Brent crude oil prices are trading at a 3½-year high of $US77.73 a barrel as President Donald Trump on Tuesday withdrew the US from a 2015 international agreement to curb Iran’s nuclear program, triggering a snapback of economic sanctions against the Islamic Republic.

“This is a long way away from the $US35-$US40 you had not so long ago,” Mr Segal said at Caltex’s annual meeting yesterday.

“You have doubled the price and the rate of exchange is going down. What you are seeing is a reflection of this.”

Mr Segal said there was a time lag on crude price changes flowing through to pump prices, meaning increased petrol prices were likely.

According to The Australian Institute of Petroleum, there is a one to two-week price lag between changes in Singapore fuel prices, which track crude movements, and Australian fuel prices.

Meanwhile, Mr Segal said new taxes and a lack of infrastructure were set to delay the infiltration of electric cars in Australia longer than many were expecting, extending the value of the refiner and fuel wholesaler’s extensive national supply chains. But the petrol distributer is preparing for the change and is in talks about ­installing charging units at its petrol stations as part of a retail overhaul in preparation for disruptive changes that will eventually hit the car industry.

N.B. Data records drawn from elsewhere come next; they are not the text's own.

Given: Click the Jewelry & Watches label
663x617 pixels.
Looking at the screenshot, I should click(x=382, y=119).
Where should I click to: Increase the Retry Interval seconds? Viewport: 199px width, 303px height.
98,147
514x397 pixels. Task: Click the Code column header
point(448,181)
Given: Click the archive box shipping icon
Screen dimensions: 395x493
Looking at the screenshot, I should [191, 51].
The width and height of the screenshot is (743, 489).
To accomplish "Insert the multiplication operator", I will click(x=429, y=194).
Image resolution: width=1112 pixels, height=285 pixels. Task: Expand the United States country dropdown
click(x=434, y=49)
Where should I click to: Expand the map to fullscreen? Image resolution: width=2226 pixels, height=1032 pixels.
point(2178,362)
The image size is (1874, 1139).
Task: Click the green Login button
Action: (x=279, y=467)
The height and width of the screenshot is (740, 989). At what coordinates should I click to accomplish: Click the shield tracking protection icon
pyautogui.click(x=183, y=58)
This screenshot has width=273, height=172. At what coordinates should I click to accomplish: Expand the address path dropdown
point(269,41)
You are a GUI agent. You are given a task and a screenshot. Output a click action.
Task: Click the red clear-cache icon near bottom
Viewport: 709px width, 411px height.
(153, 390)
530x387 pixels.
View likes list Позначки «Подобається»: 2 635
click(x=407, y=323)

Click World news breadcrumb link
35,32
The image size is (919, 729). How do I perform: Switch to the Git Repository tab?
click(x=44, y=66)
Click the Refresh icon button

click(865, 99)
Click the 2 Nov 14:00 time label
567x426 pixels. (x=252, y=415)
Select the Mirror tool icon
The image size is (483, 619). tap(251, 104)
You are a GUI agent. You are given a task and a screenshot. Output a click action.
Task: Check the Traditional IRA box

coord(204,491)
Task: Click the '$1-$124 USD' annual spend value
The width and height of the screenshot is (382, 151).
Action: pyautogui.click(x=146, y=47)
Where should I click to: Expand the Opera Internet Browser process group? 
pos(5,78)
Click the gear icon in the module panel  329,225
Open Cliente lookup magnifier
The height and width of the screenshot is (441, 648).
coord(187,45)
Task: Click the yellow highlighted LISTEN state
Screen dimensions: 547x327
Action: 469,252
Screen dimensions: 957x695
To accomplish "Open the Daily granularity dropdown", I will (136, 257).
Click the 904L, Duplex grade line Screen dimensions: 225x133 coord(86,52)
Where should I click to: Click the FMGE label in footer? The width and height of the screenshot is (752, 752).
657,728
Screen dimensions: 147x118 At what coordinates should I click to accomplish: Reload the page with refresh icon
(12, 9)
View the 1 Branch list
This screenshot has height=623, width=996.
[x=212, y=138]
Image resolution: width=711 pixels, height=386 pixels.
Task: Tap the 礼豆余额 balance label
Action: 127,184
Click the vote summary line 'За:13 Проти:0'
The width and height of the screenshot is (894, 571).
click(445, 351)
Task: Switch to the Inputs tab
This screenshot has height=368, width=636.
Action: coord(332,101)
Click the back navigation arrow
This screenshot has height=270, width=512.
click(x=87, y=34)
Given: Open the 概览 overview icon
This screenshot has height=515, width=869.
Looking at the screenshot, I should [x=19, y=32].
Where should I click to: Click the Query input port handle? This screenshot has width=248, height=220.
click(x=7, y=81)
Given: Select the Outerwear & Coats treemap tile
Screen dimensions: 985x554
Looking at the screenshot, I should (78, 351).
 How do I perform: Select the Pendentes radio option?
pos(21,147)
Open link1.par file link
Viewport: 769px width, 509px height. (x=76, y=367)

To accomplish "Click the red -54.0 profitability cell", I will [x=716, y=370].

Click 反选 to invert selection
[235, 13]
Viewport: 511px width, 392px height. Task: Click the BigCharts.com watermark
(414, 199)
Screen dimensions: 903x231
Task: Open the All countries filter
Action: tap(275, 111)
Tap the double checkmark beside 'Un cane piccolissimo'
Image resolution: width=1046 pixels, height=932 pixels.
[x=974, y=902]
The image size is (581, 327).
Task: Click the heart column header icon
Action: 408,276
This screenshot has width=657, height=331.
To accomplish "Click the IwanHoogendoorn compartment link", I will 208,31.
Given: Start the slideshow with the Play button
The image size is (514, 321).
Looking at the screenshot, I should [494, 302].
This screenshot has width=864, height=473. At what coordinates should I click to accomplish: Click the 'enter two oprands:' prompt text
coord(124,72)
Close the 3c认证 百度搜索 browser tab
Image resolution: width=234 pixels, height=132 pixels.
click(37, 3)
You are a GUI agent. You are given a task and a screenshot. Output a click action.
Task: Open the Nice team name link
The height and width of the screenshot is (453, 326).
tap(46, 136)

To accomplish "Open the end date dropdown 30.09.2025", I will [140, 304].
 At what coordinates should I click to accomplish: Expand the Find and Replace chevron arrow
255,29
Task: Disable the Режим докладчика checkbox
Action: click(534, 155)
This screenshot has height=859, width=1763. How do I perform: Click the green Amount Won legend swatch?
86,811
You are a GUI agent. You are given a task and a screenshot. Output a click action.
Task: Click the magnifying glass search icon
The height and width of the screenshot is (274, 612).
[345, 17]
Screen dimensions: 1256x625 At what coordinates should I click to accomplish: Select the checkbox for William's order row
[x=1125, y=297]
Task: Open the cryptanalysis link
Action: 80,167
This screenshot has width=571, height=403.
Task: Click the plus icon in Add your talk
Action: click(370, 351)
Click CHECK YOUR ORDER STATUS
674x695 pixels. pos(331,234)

Mr Segal said talk of cost parity between electric vehicles and internal combustion engines by 2024 failed to take into account a lack of power infrastructure and the fact that the government would resist the loss of billions of dollars in fuel excise duty.

“It’s not just about the cost, it’s about the range of the battery and the infrastructure you need to be able to charge these cars,” he told The Australianafter the company’s annual meeting.

“The electricity network is not capable today. You don’t have the ability, in terms of distribution infrastructure, to do it en masse — any transformer in the city would blow up.”

Mr Segal said the government needed to think about infrastructure and also the losses it was facing from fuel excise duties, which are levied at 41c a litre on petrol and diesel.

“We are one of the biggest tax collectors on behalf of the government in Australia in the form of excise,” he said.

“If you are going to go the electric vehicle way, the government will have to levy another tax.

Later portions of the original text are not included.